Grenoble is a popular city in France among urban cyclists with its developed bicycle infrastructure, favorable climate, and flat geography. Here, the modal share of biking for work commutes is 4 per cent compared to France’s national average of 2 per cent. However, cyclists are predominantly men with higher education, in executive positions, and without children which raises the question on what is keeping others from biking. There is a belief in a ‘trickle down’ effect, that with an effective infrastructure, everyone, including marginalized people, will start biking. Research has criticized this one size fits all idea and highlighted the need of disaggregated data to investigate differences between groups.
Christina Vietinghoff has studied biking in Grenoble and conducted an intersectional analysis based on 19 semi-structured interviews with policy makers, bike services, and residents of different identities. Her study revealed four barriers that are keeping marginalized communities from biking which she categorizes as racism, financial barriers, information or knowledge barriers, and spatial inequalities.
Barriers associated with racism are created by public perceptions and public policy. Urban cyclists in marginalized neighborhoods are viewed with suspicion and bike services carried out by racialized people might not be seen as legitimate. Food deliveries are often carried out by racialized cyclists which has a negative effect on the status of biking. Public policy makes it hard to promote biking among racialized groups, for example among Muslim women as gender-positive initiatives are prohibited.
Financial barriers to biking are related to the costs of owning a bike. Access to safe bicycle parking, especially overnight, is important to promote biking. Interviewees pointed out the costs of replacing stolen equipment. Women’s safety is often associated with corporal safety. In this study, marginalized female interviewees were more concerned with the safety of their belongings. This shows how socioeconomic factors influence safety concerns for women. Secure overnight bike storage is lacking in marginalized neighbourhoods which increases the risk of being subjected to bike theft.
Lacking proficiency in French and the image of cyclists are factors that create the information and knowledge barrier. Information about services and infrastructure can be found on websites available only in French. Those who do not speak French as a first language may be unfamiliar with the vocabulary of biking. There is also a lack of knowledge about subsidized bike services, and one interviewee did not know how to cycle. Marginalized people might not be aware of the information that is available in traditional news releases, social media, and websites. The image of cyclists needs to be diversified; an example is how pregnant women are discouraged from biking.
The spatial context of Grenoble affects who chooses to bike and who does not.
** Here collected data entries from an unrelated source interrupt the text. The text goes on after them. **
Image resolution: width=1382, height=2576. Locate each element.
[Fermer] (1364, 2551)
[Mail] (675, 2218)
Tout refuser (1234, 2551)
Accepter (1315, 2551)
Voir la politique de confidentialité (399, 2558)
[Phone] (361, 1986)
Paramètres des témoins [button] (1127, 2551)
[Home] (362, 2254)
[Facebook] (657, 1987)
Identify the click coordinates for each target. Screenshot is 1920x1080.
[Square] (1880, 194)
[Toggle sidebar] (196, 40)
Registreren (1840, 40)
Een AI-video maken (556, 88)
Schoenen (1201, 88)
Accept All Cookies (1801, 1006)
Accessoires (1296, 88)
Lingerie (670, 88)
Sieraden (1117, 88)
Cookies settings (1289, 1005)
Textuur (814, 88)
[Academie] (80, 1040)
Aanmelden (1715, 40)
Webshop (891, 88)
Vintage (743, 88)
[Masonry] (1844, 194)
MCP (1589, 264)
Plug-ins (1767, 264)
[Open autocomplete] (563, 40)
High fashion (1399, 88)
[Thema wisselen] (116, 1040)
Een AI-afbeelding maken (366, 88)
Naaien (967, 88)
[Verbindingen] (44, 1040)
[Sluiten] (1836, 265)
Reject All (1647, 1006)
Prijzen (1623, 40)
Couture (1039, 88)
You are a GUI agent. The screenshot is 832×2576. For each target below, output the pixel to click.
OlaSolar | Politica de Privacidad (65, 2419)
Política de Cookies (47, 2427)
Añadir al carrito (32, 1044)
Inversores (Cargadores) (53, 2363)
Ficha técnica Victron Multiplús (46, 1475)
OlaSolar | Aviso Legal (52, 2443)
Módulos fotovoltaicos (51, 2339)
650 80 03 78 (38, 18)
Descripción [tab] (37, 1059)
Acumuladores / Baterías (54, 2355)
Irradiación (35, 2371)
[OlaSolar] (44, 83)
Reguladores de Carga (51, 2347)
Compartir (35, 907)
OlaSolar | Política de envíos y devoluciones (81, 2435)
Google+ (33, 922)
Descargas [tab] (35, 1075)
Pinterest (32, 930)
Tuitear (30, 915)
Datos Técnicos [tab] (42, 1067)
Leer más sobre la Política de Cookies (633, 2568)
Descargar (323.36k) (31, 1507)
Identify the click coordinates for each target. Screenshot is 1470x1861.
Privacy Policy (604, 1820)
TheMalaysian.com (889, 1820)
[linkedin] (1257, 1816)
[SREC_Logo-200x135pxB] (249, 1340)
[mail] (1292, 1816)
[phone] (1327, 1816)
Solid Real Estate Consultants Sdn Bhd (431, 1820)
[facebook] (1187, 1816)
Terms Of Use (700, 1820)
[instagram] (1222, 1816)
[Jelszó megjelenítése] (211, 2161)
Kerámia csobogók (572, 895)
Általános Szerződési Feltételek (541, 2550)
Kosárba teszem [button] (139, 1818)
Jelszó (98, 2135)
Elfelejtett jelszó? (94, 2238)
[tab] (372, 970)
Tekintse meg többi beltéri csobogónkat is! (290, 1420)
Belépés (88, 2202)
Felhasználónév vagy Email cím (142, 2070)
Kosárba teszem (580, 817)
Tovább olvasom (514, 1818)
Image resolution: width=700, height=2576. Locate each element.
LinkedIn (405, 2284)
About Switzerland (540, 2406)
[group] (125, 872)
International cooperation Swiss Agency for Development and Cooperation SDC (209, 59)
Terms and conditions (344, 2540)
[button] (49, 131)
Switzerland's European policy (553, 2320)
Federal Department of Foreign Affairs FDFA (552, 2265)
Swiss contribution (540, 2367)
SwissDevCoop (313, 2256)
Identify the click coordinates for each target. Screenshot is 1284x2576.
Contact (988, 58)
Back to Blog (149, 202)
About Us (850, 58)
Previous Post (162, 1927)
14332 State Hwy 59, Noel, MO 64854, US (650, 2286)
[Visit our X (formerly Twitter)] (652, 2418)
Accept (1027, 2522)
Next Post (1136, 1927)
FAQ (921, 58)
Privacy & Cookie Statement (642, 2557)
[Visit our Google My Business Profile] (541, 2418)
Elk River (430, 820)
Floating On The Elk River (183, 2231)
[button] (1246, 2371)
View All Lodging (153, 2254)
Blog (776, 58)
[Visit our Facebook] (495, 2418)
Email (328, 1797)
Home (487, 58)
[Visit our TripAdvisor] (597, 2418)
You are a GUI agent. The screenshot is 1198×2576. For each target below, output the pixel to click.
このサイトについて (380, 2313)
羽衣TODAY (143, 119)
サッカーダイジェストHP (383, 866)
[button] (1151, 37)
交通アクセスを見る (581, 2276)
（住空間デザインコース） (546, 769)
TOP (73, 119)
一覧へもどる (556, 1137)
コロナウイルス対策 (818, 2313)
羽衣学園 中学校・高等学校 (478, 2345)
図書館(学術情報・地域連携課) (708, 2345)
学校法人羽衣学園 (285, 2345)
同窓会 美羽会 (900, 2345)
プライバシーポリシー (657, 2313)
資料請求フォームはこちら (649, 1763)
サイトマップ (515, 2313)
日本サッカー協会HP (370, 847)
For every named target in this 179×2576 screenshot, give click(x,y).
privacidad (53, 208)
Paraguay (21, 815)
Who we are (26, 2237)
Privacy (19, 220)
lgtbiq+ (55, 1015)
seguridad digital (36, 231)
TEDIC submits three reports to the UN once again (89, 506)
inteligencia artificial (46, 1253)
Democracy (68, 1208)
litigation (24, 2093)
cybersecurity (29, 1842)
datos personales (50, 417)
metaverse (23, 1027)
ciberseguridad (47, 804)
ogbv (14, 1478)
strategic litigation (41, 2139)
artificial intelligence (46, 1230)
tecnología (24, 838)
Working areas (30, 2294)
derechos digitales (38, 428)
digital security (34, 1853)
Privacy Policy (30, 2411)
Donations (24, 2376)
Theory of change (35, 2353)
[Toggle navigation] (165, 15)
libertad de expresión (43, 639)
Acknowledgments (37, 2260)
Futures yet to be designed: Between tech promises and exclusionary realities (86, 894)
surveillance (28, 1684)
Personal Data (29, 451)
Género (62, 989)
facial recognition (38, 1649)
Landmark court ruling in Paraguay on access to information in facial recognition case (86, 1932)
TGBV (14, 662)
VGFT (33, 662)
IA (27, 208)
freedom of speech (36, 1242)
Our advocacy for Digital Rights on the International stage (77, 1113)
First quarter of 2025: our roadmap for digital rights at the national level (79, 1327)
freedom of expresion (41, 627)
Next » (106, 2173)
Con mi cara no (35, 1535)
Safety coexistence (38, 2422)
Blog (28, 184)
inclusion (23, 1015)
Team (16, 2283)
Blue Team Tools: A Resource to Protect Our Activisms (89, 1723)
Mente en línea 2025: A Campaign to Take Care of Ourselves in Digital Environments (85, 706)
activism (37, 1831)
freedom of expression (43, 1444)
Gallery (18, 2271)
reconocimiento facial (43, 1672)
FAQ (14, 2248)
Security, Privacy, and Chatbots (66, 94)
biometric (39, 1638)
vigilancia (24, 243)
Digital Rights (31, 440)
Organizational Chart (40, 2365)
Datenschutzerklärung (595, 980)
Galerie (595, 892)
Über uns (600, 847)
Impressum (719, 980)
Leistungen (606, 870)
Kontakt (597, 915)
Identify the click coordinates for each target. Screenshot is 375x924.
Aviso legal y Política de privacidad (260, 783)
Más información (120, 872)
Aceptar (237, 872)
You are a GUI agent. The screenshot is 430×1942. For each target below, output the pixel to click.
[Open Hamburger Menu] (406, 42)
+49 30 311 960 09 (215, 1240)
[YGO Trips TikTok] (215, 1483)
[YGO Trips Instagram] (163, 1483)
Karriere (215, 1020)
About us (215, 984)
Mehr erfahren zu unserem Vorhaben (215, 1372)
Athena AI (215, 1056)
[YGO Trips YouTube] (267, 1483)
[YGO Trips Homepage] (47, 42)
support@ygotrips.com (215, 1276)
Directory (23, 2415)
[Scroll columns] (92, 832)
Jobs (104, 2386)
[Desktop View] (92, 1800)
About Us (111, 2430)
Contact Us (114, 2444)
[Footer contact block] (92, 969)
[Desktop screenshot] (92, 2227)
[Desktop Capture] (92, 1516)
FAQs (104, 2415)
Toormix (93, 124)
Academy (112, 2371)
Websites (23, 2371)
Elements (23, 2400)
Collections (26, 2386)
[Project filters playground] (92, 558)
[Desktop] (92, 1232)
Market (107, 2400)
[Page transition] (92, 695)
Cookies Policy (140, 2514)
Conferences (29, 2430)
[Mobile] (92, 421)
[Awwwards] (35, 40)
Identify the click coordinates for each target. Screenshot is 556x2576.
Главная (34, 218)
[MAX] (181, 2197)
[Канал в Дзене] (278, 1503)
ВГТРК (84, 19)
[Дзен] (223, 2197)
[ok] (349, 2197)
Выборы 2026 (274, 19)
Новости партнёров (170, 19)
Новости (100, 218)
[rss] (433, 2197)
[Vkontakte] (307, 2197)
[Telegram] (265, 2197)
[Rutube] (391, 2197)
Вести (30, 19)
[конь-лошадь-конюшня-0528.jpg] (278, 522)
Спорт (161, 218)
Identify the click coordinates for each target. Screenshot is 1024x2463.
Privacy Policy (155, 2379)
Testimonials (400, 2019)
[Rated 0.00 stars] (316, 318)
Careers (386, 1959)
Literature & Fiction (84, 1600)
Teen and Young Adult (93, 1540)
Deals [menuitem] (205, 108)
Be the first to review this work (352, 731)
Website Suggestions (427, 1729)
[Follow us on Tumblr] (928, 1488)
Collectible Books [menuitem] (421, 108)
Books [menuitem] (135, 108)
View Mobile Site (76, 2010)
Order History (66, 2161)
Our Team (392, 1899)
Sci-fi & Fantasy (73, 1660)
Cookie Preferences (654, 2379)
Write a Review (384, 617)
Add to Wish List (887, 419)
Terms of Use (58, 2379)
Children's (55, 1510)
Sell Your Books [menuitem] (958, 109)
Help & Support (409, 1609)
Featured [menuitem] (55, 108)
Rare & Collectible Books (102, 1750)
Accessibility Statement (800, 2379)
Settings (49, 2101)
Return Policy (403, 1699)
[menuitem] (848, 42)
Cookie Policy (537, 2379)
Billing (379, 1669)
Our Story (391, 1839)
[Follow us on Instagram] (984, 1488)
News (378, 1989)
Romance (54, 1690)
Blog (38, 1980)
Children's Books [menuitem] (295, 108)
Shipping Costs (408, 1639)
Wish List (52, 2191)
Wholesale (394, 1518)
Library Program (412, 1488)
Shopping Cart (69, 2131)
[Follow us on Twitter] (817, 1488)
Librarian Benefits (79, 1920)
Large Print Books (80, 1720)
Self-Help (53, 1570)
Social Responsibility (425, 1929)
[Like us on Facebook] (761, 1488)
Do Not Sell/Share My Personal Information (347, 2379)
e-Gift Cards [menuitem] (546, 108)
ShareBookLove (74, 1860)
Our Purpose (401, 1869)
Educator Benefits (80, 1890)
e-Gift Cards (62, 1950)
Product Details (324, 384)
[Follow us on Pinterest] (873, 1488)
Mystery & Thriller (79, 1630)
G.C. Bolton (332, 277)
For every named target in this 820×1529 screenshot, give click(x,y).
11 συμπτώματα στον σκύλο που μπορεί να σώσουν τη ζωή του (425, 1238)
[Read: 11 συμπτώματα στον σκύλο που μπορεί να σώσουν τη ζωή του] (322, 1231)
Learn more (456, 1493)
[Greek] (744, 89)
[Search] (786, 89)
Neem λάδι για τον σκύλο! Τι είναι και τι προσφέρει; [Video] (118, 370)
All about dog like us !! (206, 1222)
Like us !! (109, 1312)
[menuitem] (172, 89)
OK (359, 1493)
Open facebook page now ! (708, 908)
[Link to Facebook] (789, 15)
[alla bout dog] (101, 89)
Living next to a bicycle route increases the chance of biking. Some interviewees avoided biking in areas with high criminality in fear of being harassed. Although for some, cycling through an area with high criminality can be seen as a safer option than travelling by public transport. Marginalized people have little influence on planning. In consultations with residents, mostly older white people participate.
These four categories of barriers intersect with each other as marginalized people with low awareness about biking services are often found in areas with poor bicycle infrastructure. Planning needs to take these differences into account and not just build for one type of cyclists.
Reference: Vietinghoff, 2021. ‘An intersectional analysis of barriers to cycling for marginalized communities in a cycling-friendly French city’. Journal of Transport Geography 91, 102967.